[Saved entries]
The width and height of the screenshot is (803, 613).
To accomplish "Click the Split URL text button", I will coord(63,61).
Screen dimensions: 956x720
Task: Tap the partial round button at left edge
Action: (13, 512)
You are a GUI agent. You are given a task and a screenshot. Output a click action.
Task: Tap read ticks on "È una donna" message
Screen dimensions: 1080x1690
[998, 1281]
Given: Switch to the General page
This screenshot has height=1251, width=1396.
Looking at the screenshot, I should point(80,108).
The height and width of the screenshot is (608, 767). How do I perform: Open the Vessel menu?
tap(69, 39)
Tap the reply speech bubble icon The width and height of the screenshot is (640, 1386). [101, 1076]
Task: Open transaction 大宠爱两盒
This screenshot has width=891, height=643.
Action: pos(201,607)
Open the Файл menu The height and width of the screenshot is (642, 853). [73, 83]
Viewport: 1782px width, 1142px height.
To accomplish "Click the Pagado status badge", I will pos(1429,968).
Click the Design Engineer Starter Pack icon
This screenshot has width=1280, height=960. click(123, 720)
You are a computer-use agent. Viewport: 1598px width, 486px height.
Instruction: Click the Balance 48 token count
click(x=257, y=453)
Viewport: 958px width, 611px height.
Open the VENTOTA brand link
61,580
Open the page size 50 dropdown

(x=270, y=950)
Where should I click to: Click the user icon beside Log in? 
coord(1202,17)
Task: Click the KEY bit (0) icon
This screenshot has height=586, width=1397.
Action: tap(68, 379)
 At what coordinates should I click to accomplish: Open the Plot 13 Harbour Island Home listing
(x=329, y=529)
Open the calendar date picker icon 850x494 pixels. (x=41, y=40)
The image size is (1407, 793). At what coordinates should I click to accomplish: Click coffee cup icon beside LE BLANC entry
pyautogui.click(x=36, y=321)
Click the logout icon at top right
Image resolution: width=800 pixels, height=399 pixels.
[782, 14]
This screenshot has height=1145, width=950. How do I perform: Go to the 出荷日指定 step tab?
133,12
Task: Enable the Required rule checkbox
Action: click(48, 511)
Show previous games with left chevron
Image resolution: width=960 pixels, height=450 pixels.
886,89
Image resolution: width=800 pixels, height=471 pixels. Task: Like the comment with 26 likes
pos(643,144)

WHAT THE TASK ASKS -
Please reproduce, word for word, every line from the line with "Image resolution: width=960" to the final line above, including both ends.

EXERCISE ANSWER -
Image resolution: width=960 pixels, height=450 pixels.
886,89
Image resolution: width=800 pixels, height=471 pixels. Task: Like the comment with 26 likes
pos(643,144)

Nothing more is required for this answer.